New Delhi : With China making deep inroads through business and investment in Africa, India has said it was not in competition with Beijing in furthering economic interests there, but would play a complementary role.

“India is not in competition with China and I do believe the description is accurate. In may cases, India and china complement each other,” Vivek Katju, secretary (west) in the external affairs ministry, said.

“It (complementary role) is not through any deliberate process. But there are strengths there (China) and there are strengths here (India),” he said at a roundtable held at the India International Centre Wednesday evening ahead of India-Africa summit in May 23-25 in Addis Ababa, the Ethiopian capital and headquarters of the African Union. Prime Minister Manmohan Singh will represent India at the summit with a high-level delegation.

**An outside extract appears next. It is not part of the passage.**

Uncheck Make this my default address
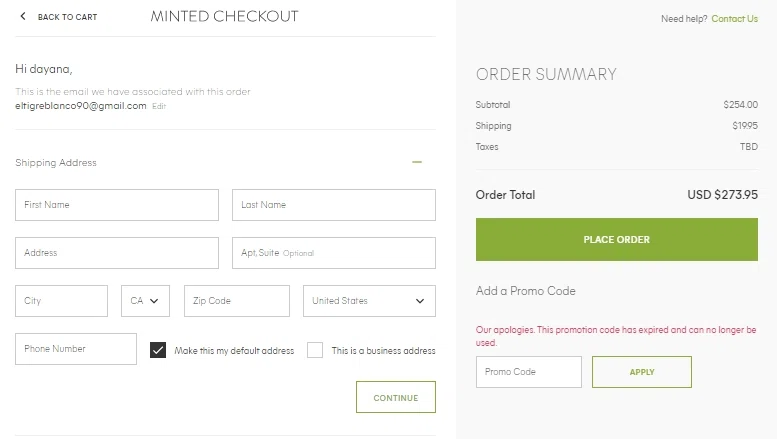 (158, 350)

Katju was responding to comments on how China was spreading its influence in the African continent much faster than India and for India to catch up with them.

He said India’s approach towards its interaction with Africa was to be “respectful” to what that continent wants and that India would not be “prescriptive.”

“Our approach is very simple. When it comes to our interaction with Africa, we are respectful of what Africa wants. If Africa is our interlocutor, then we will not be prescriptive. It is not for us to be prescriptive,” he said.

Katju said India would “never” have a relation with Africa that was exploitative in commerce.

“I do believe that that is the only basis for us to construct an enduring relationship. We wouldn’t like anyone to dictate to us how we run our polity, society and economic,” he said, noting that India would apply this same yardstick for Africa too.

India, the secretary said, was conscious of the rise of Africa and that the Indian foreign office followed the process there.

“It is in response to these process that our cooperation is now on a three-tier format — bilateral, regional and pan-African.”

Katju said bilateral cooperation was continuing “very strongly” and the regional-level interaction was “very profitable.”

The pan-African interaction had led to the creation of four institutions furthering the India-Africa partnership on which more consultations were in progress.

“This is a comprehensive approach and we will continue,” he added.

On a suggestion that the Banjul Protocol was restricting the number of African nations that are represented in the India-Africa summit, Katju said this was what Africa wanted.

“It is for Africa to decide when we are in the India-Africa Forum Summit as to who will represent Africa. They have decided at Banjul that certain membership and we are abiding by them. If they change would would represent them, we would be very glad to accept that change,” he added.

India and 15 representative nations from the 53-nation continent are participating in the Second India-Africa Forum Summit. The first summit was held in New Delhi in 2008.

Earlier, Egyptian Ambassador to India Khaled el Bakly said the winds of change sweeping north Africa would bring opportunities for cooperation with India.

“But be smart and be fast. Because China is faster than you are,” Bakly told India.

He said Africa would like to see India and China competing with each other to enhance their economic relations with the African nations because they were against any monopoly.

“We from our side would want to see such a competition. We would not want to see a monopoly. We would want to see someone coming with a real will to hold strong relations, without conditionality.

Others, who participated and expressed their views on India-Africa relations, were South Africa High Commissioner Harris M. Majeke, Nigeria’s acting High Commissioner Adeboblo Labiran, Ethiopian Ambassador Gennet Zewide, former Indian foreign secretary Shashank and some leading media personalities including Sakal group consulting editor Vijay Naik and The Hindu’s associate editor Siddharth Varadarajan.